Synesthesia refers to a neurological condition in which stimulation of one sense, like your sight, can lead to an involuntary experience in another sense, like sound.
We have different types of synesthesia. Some people experience saying that they can see colors when they listen to music, while others say when they hear or read a word, they can smell or taste it.
Yeah, even I think I have synesthesia because whenever it rains outside, uh, I can smell the hot soup my mom used to make when we were kids.
No, my friend, please don't confuse it with this concept of association. So, for an experience to be qualified to be called synthetic, it should check these three boxes.
The first being, it should be completely involuntary. You should not have any control over these experience.
The second being it should be consistent.
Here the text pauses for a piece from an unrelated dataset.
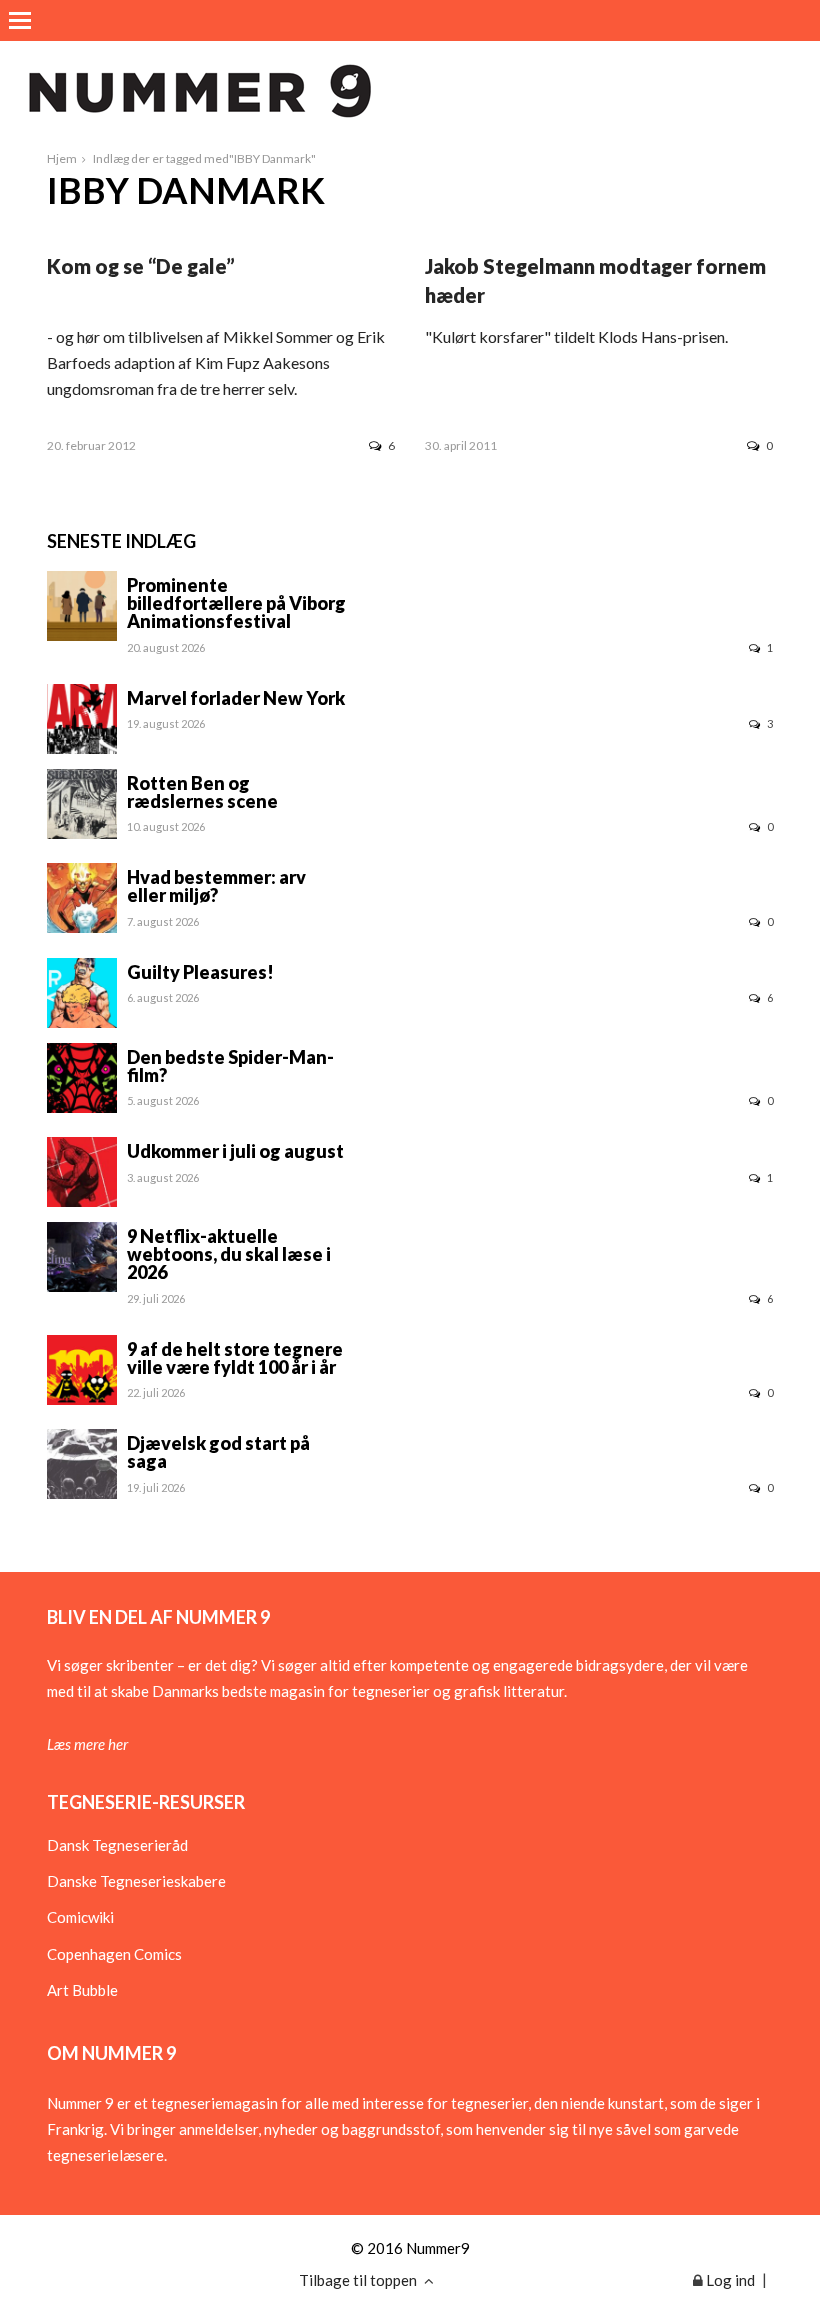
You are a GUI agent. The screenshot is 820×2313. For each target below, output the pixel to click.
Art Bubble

So, for example, if number 13 is maroon in color for you, if you're asked this question three months later, it should still be maroon for you.
And the third point being the experience should be perceptual in nature and not cognitive.
Now the question is why does this happen?
So research says that it has something to do with the cross firing of the regions of the brain that process sensory information. Now in the brain, regions which are responsible to process smell, sight, taste, touch, etc., are all nearby and are part of the sensory cortex.
Now as kids or babies, we start out by having a really hyperconnected brain. But as we mature and grow up, regions of the brain which talk to one another more often, more frequently, those connections tend to get stronger, and the ones that don't, tend to get trimmed by a process known as pruning. In those individuals in whom the pruning process does not happen that efficiently, they develop synesthesia.
Your senses dance in hues and tunes untold.
A vibrant gift, not a disorder. Make your mind's own rainbow bold.